┌──

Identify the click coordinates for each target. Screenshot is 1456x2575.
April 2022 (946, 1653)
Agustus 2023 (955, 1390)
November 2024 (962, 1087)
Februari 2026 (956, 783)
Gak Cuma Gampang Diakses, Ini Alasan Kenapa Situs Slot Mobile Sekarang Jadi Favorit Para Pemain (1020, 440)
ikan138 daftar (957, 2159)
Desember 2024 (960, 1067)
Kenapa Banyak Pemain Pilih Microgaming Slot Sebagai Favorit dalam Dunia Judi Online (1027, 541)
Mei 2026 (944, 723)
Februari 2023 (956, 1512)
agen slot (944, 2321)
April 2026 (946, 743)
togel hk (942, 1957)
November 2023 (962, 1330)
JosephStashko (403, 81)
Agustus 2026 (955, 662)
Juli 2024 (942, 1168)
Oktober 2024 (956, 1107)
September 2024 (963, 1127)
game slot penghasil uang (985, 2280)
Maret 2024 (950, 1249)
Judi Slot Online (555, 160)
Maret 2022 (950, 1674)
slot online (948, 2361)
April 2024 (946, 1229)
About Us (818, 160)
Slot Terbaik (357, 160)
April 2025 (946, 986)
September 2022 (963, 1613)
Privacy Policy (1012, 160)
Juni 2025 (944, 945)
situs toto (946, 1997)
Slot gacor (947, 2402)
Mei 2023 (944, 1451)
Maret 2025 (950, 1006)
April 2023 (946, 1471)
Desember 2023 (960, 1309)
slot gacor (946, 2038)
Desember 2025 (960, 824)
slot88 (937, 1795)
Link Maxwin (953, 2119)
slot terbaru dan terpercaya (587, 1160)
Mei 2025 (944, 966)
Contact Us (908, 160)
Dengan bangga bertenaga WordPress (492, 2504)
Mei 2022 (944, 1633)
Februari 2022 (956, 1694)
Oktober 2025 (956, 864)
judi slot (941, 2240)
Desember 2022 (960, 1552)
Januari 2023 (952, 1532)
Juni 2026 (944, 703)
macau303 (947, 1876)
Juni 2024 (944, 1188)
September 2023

└──

(Your assignment): Write out again, exactly, the lines from the one holding "ikan138 daftar (957, 2159)" through the end of the listing, with both ends included.

(Answer to this problem):
ikan138 daftar (957, 2159)
Desember 2024 (960, 1067)
Kenapa Banyak Pemain Pilih Microgaming Slot Sebagai Favorit dalam Dunia Judi Online (1027, 541)
Mei 2026 (944, 723)
Februari 2023 (956, 1512)
agen slot (944, 2321)
April 2026 (946, 743)
togel hk (942, 1957)
November 2023 (962, 1330)
JosephStashko (403, 81)
Agustus 2026 (955, 662)
Juli 2024 (942, 1168)
Oktober 2024 (956, 1107)
September 2024 (963, 1127)
game slot penghasil uang (985, 2280)
Maret 2024 (950, 1249)
Judi Slot Online (555, 160)
Maret 2022 (950, 1674)
slot online (948, 2361)
April 2024 (946, 1229)
About Us (818, 160)
Slot Terbaik (357, 160)
April 2025 (946, 986)
September 2022 (963, 1613)
Privacy Policy (1012, 160)
Juni 2025 (944, 945)
situs toto (946, 1997)
Slot gacor (947, 2402)
Mei 2023 (944, 1451)
Maret 2025 (950, 1006)
April 2023 (946, 1471)
Desember 2023 (960, 1309)
slot gacor (946, 2038)
Desember 2025 (960, 824)
slot88 (937, 1795)
Link Maxwin (953, 2119)
slot terbaru dan terpercaya (587, 1160)
Mei 2025 (944, 966)
Contact Us (908, 160)
Dengan bangga bertenaga WordPress (492, 2504)
Mei 2022 (944, 1633)
Februari 2022 (956, 1694)
Oktober 2025 (956, 864)
judi slot (941, 2240)
Desember 2022 (960, 1552)
Januari 2023 (952, 1532)
Juni 2026 (944, 703)
macau303 (947, 1876)
Juni 2024 (944, 1188)
September 2023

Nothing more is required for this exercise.